Buy a laptop in 2015, and there will be a 50 per cent chance it will contain a quad-core processor. So says market watcher iHS iSuppli, after sampling current shipment rates. This year fewer than one in ten notebooks - nine per cent, to be precise - will come with a four-core chip. Hexa-core CPUs will reach that level of …
Pretty much inevitable
It wasn't that long ago that I was informed by someone ill-informed that there was no way I'd ever need a dual-core machine, as I'd never saturate a single core, let alone two of them.
What a fool
That idiot obviously never tried to encode video.
Already Quad-core here
Just got a new MBP and it's a quad; and my old HP HDX from 2 years ago is a quad.
It's not just encoding video that needs more cores. The rumored new version of MS Word that automatically guesses the next 1000000 key presses you might make and spell checks them in the background will also benefit.
It used to be very nice when only a few apps could use multi-core, because it meant that the other cores were left for UI responsiveness or running 2 apps at full tilt. Once Flash becomes multi-core the world will stop as it manages to eat everything it can.
OK, who to believe.
There's also another branch of thinking that laptops or notebooks won't be around for that long, thanks to tablet devices and more advanced smart phones, also accordingly, the average PC will be accessing the cloud and will need less compute power,the big need for processors being on server farms.
On the other hand, who knows?
Wait for more reference material from ElReg, or possibly start thinking for myself again.
That thinking ignores several points.
Not everyone wants a tablet, without a keyboard they're not easy to do real 'work' with. I can't see many travelling sales people writing out quotes, drawing up graphs and such-like on a tablet.
Accessing 'the cloud' is all good fun, but will be determined by internet access speed and won't be of use to those people who insist on doing CPU/GPU heavy stuff on a laptop.

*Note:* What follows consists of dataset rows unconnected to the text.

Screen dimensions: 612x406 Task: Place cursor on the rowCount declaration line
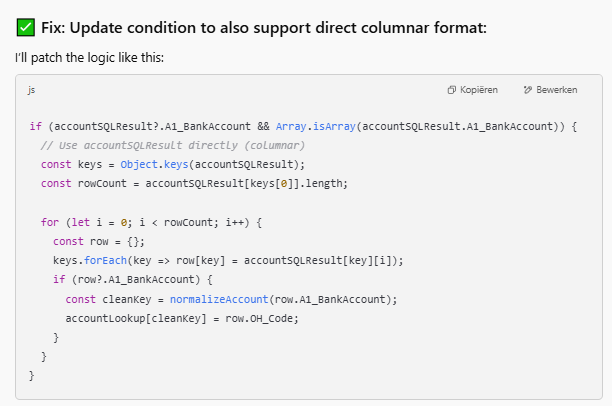tap(194, 183)

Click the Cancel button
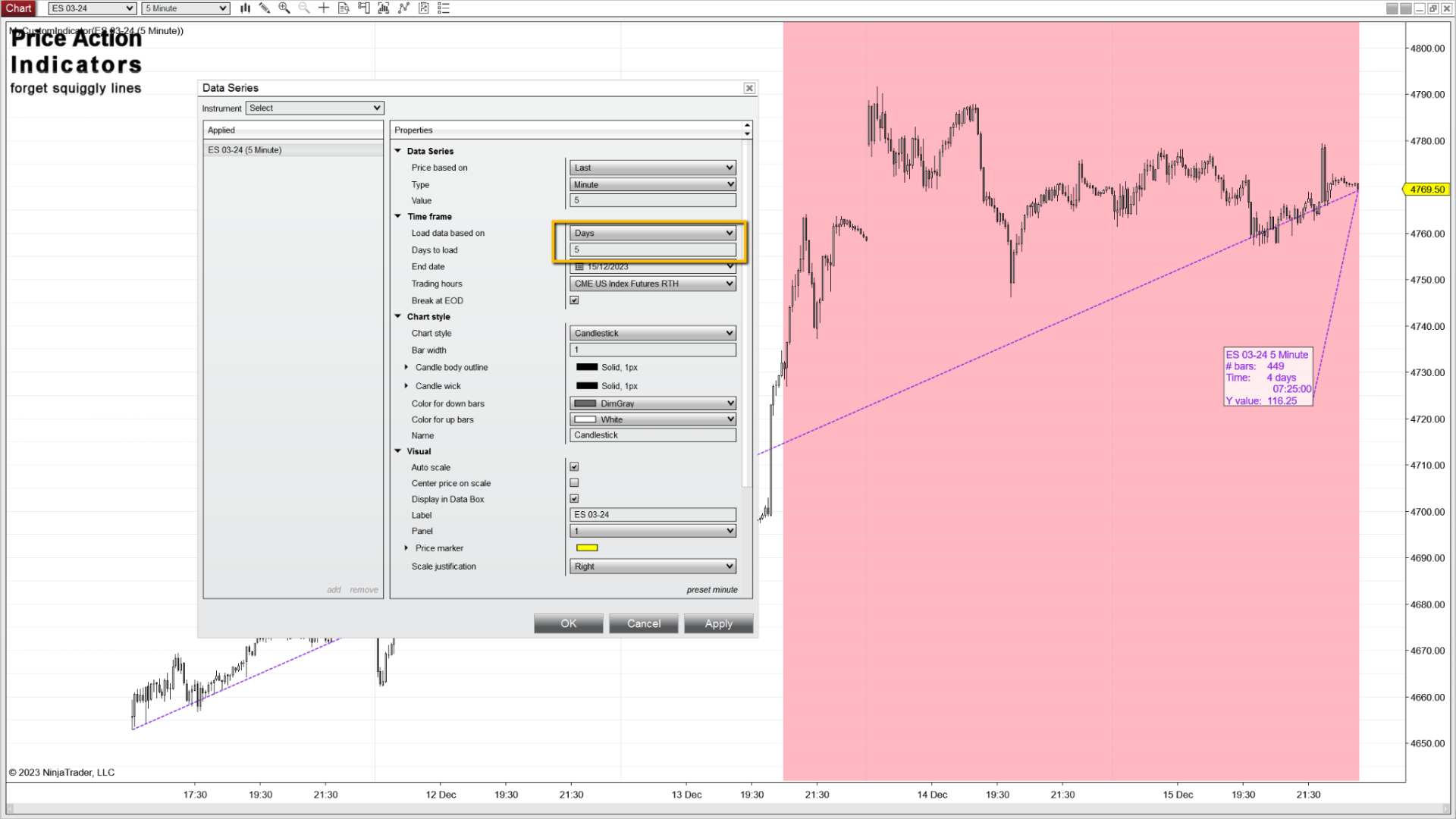point(643,623)

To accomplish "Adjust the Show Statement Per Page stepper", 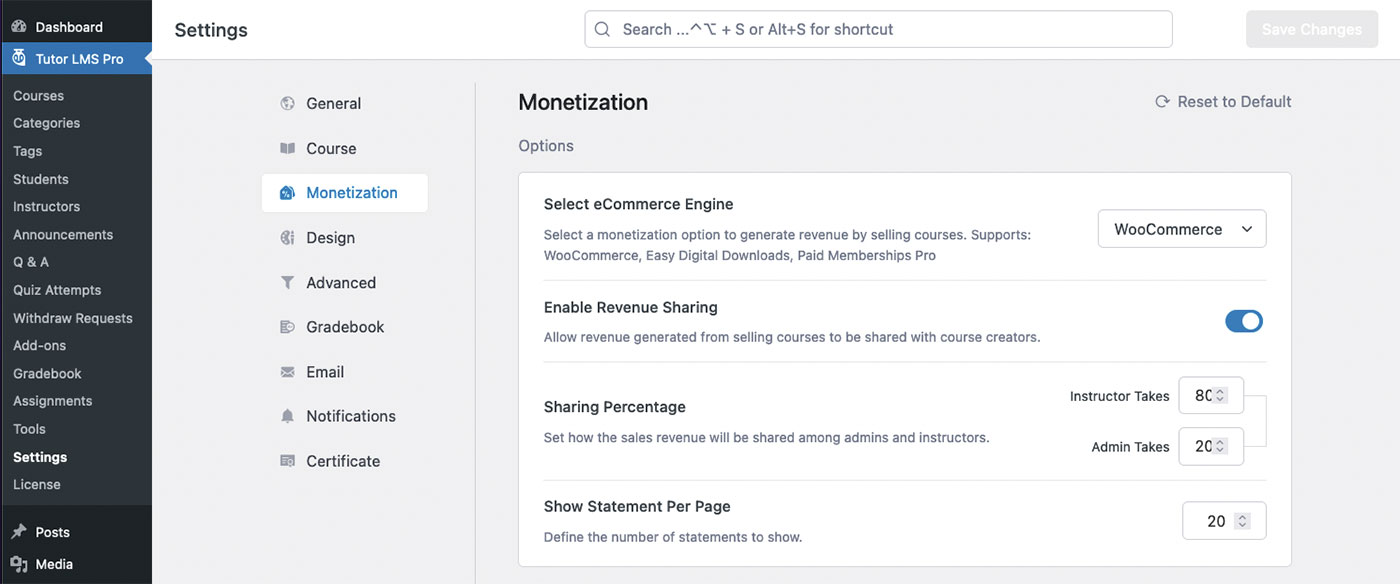I will 1242,521.
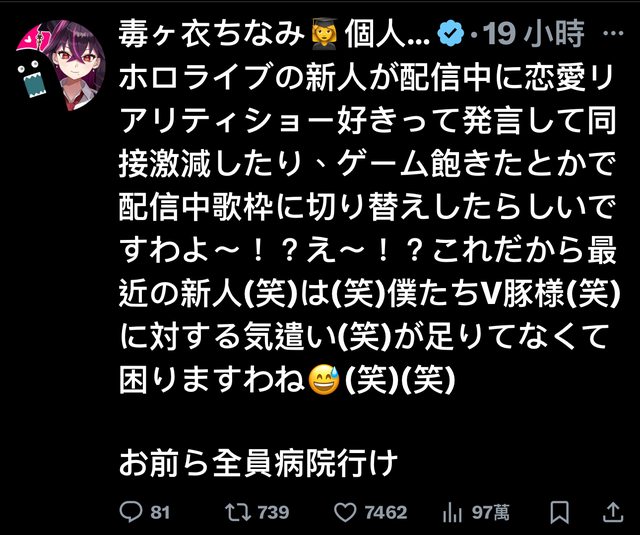Click the truncated 個人... name text
The height and width of the screenshot is (535, 640).
(x=387, y=34)
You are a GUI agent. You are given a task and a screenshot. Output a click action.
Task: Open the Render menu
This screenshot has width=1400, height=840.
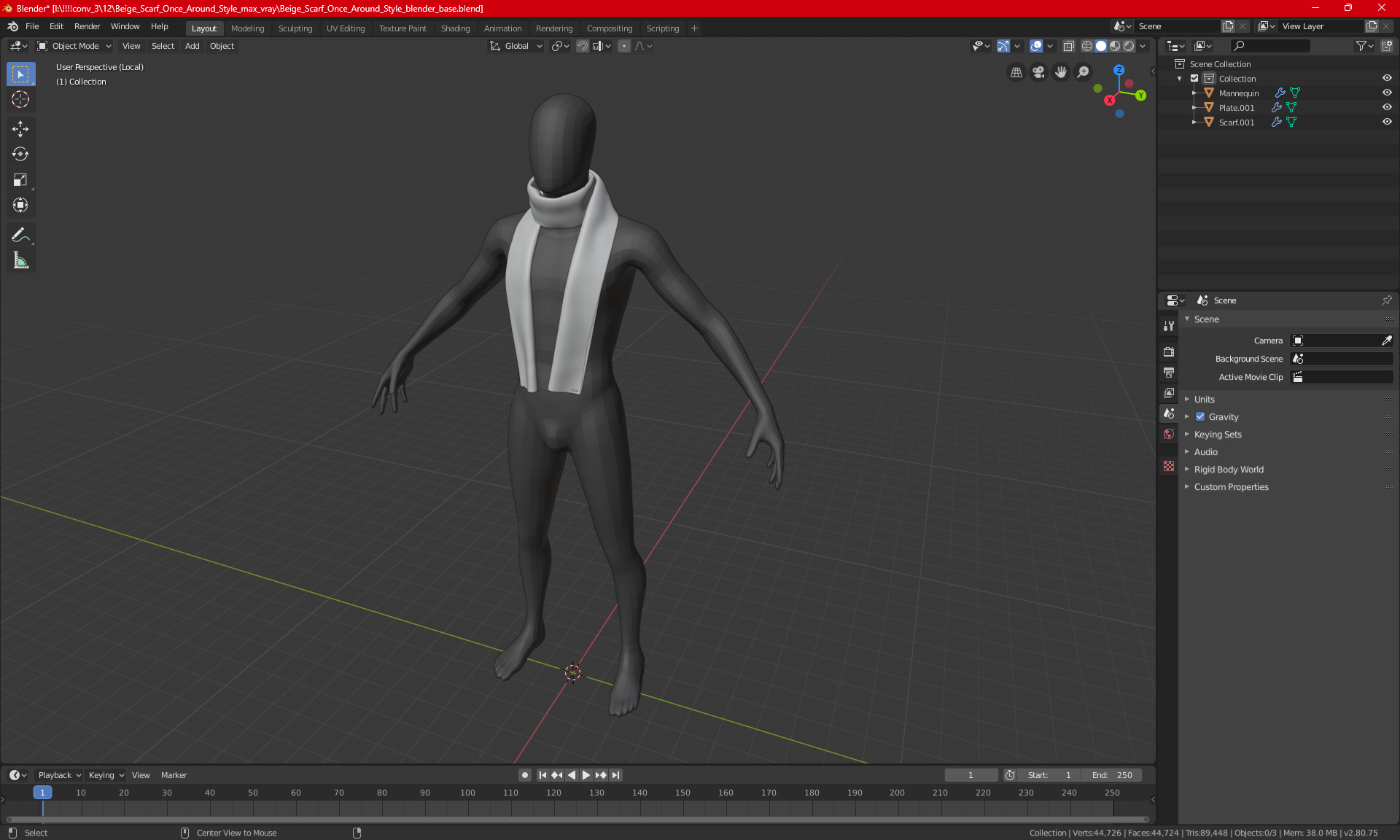(87, 26)
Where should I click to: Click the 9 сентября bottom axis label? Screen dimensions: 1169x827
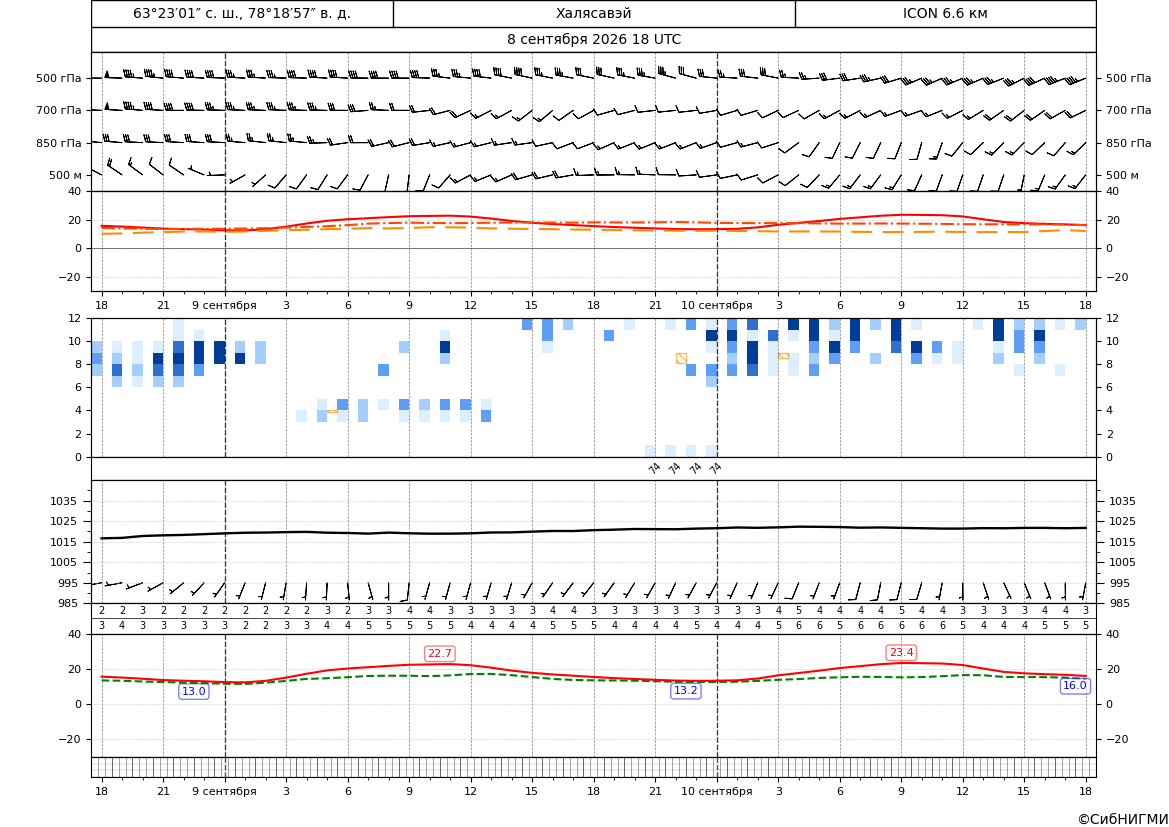[224, 791]
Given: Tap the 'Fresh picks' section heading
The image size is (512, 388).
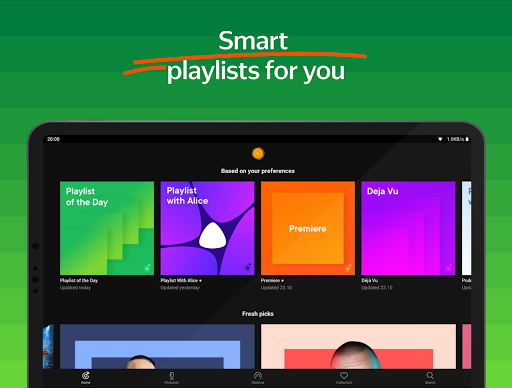Looking at the screenshot, I should coord(258,314).
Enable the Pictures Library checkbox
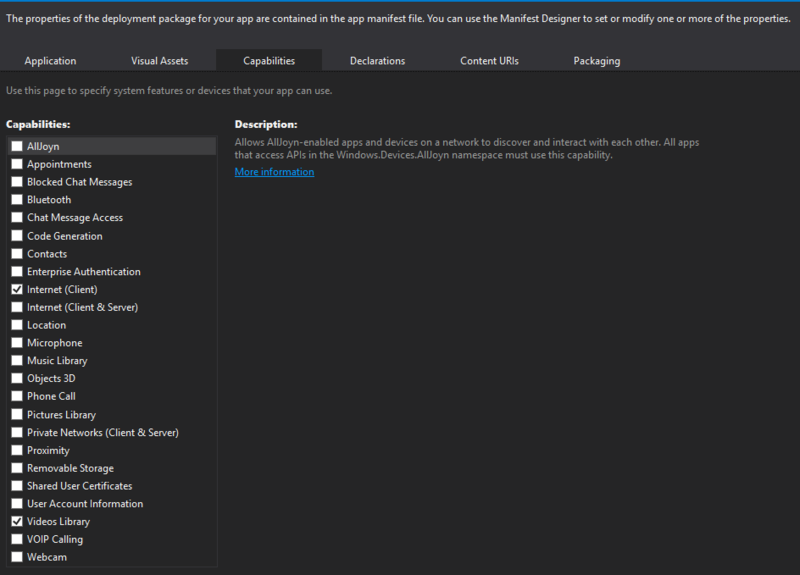This screenshot has width=800, height=575. coord(17,414)
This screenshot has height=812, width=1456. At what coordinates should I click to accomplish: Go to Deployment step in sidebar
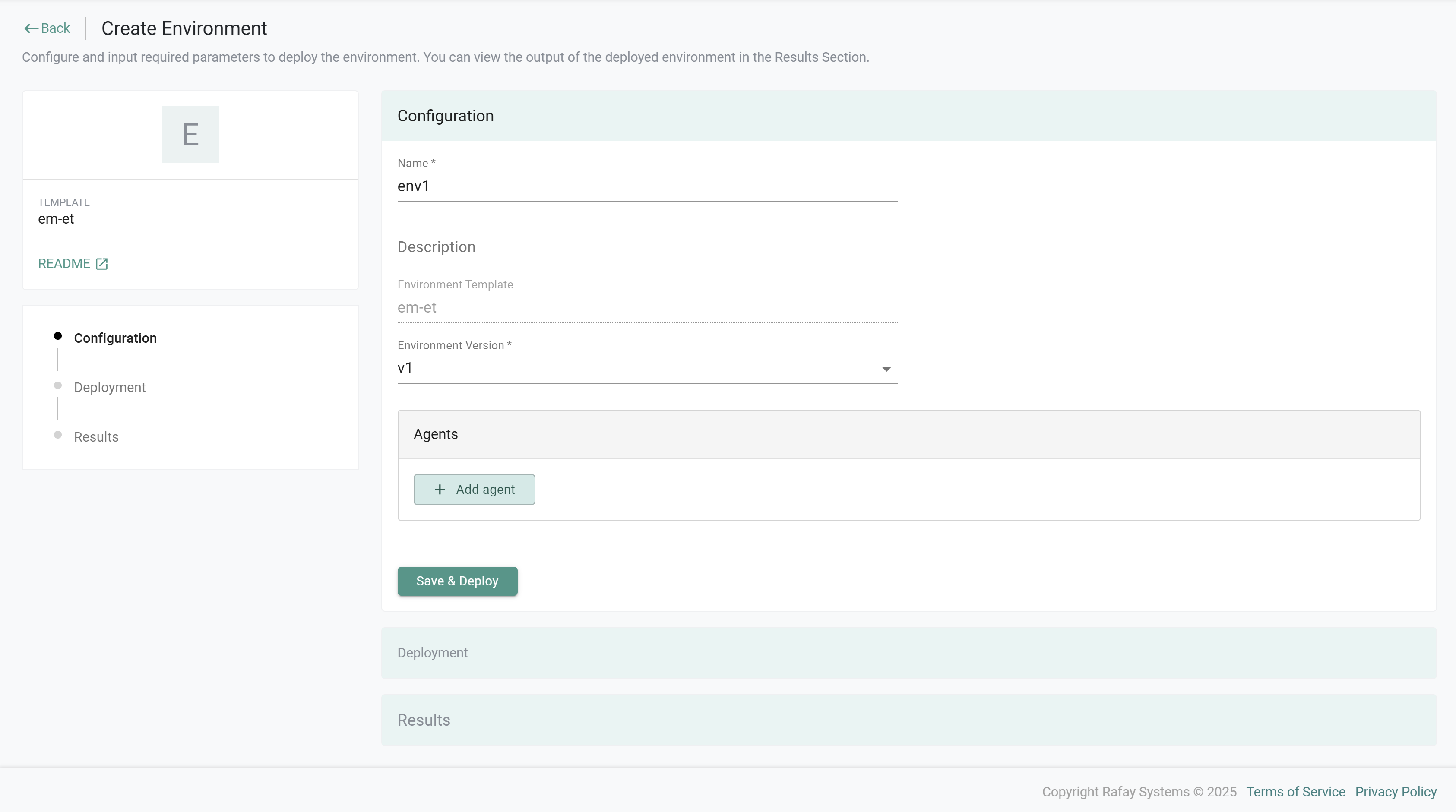110,387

I'm sure the tablet market will take some laptop users, but the laptops more versatile so it's not going anywhere. Whether it's battery can hack four or six core processors and all the relevant cooling is another story, the laptop may end-up as immobile as the desktop if power consumption isn't kept in check.
Screens are still lackluster
100% chance it will contain a shitty "HD" LCD panel (1366x768).
The death of the laptop
Is not a certainty - it's one of the most succesful form factors ever and looks set to continue for some time yet.
The Cloud doesn't even know what it is yet and has a long way to go before some thin client/cloud setup is even a practical solution for day to day laptop replacement never mind a marketable alternative.
The real need for quad core has to be marginal or non-existent for most laptop users given the lack of current software than can actually take advantage. The practicality of using the power of a quad in most laptops likewise doesn't pan out and you could probably shorten the life span of the unit with the extra heat which is a significant factor in the laptop form.
However, if the price differential falls (which it always does) then the shift to quad is as inevitable as the shift to dual.